In many places in our code we have a loop with wait statements to check for a specific value when a function is called, wait and retry if it's not what we wanted until a maximum number of retries.
I'd like to abstract this out, but the only implementation I can think of requires you pass in a method with a variable number of arguments of variable types, which after much searching of Google appeared to not be possible about 5 years ago.
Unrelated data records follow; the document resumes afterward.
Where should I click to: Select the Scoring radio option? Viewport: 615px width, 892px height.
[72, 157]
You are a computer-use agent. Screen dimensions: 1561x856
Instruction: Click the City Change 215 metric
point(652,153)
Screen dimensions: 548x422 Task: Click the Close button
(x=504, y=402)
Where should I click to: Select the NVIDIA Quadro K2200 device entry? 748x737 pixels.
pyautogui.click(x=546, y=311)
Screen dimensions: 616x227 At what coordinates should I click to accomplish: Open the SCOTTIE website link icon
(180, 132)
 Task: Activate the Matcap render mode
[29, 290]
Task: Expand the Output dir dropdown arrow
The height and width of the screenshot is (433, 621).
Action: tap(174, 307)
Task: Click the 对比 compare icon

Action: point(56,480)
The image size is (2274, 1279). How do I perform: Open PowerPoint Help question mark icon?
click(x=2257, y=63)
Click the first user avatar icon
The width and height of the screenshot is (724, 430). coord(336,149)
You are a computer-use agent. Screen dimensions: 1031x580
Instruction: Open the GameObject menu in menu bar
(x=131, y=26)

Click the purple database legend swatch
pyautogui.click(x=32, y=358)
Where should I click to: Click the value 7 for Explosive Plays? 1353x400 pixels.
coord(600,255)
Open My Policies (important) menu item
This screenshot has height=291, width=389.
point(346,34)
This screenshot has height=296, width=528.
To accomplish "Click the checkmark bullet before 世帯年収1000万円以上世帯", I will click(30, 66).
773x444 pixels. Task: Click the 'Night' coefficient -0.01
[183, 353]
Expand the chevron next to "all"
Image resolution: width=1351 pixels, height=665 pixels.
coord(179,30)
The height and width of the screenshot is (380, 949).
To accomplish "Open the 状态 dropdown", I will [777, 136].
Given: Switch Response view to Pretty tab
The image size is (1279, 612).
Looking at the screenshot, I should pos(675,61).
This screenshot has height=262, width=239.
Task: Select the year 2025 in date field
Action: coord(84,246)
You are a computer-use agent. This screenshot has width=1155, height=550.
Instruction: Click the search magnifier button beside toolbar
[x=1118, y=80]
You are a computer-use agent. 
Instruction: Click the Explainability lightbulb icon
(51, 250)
There has been many improvements to C# since then, so
The sort of thing I'm looking for is:
public bool GenericLoopWait(int maxWaitSeconds, int waitMsPerIteration,??? DoSomething,object expectedResult,...)
int maxRetries = maxWaitSeconds*1000/waitMsPerIteration;
SomeType result=null;
for(int i=0; i<maxRetries; i++){
result = DoSomething(...);
if(result==expectedResult) break;
Thread.Sleep(waitMsPerIteration);
}
return result==expectedResult
}
And then both of these would work:
GenericLoopWait(5,500,Browser.Webdriver.FindElements(selector).Any(),true);
GenericLoopWait(5,500,Api.GetSpecificObject(api,objectName),"expectedOutcome");
Upvotes: 2
Views: 292
Reputation: 62238
You could use generics and Func
and wrap the actual calls parameters when you call through to the method.
public bool GenericLoopWait<T>(int maxWaitSeconds, int waitMsPerIteration, Func<T> DoSomething, T expectedResult = default(T))
{
int maxRetries = maxWaitSeconds * 1000 / waitMsPerIteration;
T result = default(T);
for (int i = 0; i < maxRetries; i++)
{
result = DoSomething();
if (expectedResult.Equals(result)) break;
Thread.Sleep(waitMsPerIteration);
}
return expectedResult.Equals(result);
}
Calling code:
GenericLoopWait(5, 500, () => Browser.Webdriver.FindElements(selector).Any(), true);
GenericLoopWait(5, 500, () => Api.GetSpecificObject(api,objectName), "expectedOutcome")
Upvotes: 7
Reputation: 16991
The general pattern is to create a "Wrapper" method that accepts an Action
or a Func
as a parameter. Your wrapper can do it's own logic, and Invoke
the parameter at the correct time.
As a simple generic example:
public void MethodWrapper(Action action)
{
Console.WriteLine("begin");
action.Invoke();
Console.WriteLine("end");
}
You could then do this:
void Main()
{
var a = 1;
var b = 2;
MethodWrapper(() => DoSomething(a));
MethodWrapper(() => DoSomethingElse(a,b));
}
public void DoSomething(int a)
{
Debug.WriteLine($"a={a}");
}
public void DoSomethingElse(int a, int b)
{
Debug.WriteLine($"a={a}, b={b}");
}
To generate this output:
begin
a=1
end
begin
a=1, b=2
end
For your specific case, your wrapper could take additional parameters specifying things like number of retries, time between calls, or acceptance criteria.